TASK GOAL: A partial copy is required: transcribe exactly the lines from the one containing "You are a computer-use" through the last line below, without any pictures.

SOURCE RECORDS:
====================

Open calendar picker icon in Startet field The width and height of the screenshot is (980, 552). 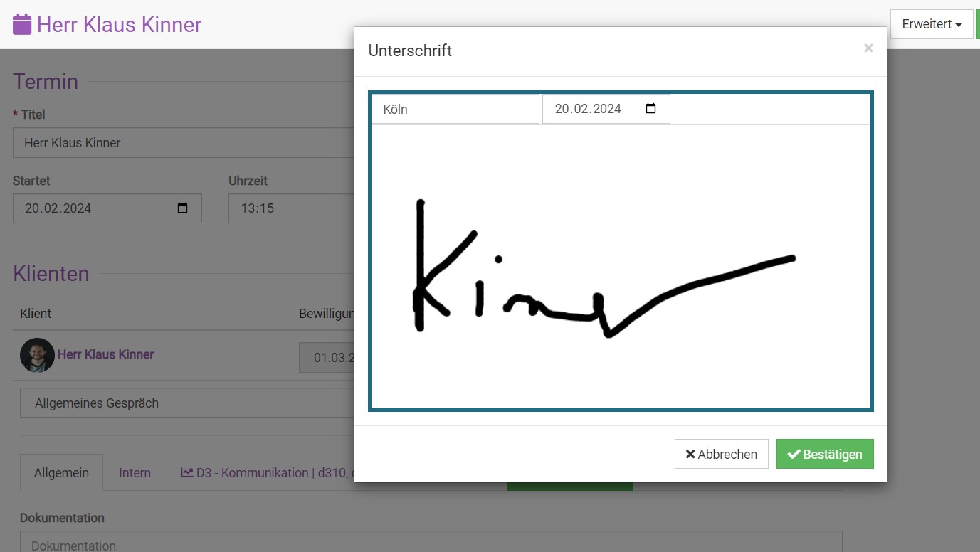[x=182, y=208]
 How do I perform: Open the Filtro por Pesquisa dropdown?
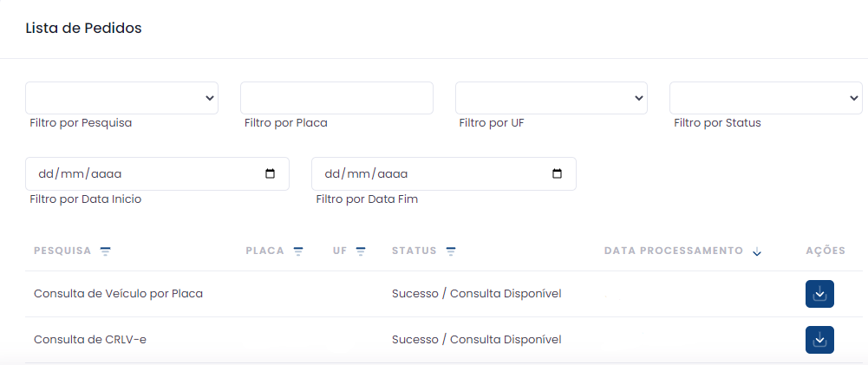pyautogui.click(x=121, y=98)
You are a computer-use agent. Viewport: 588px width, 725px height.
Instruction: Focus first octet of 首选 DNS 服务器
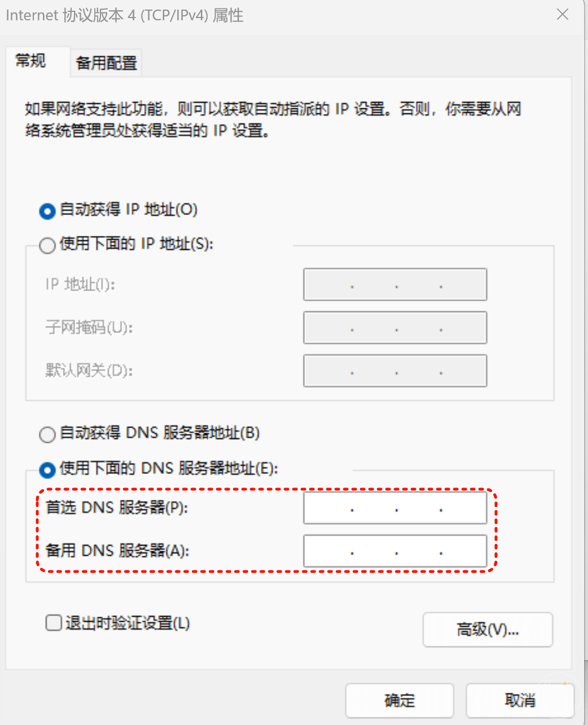[x=328, y=508]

====================

SOLUTION:
You are a computer-use agent. Viewport: 588px width, 725px height.
Instruction: Focus first octet of 首选 DNS 服务器
[x=328, y=508]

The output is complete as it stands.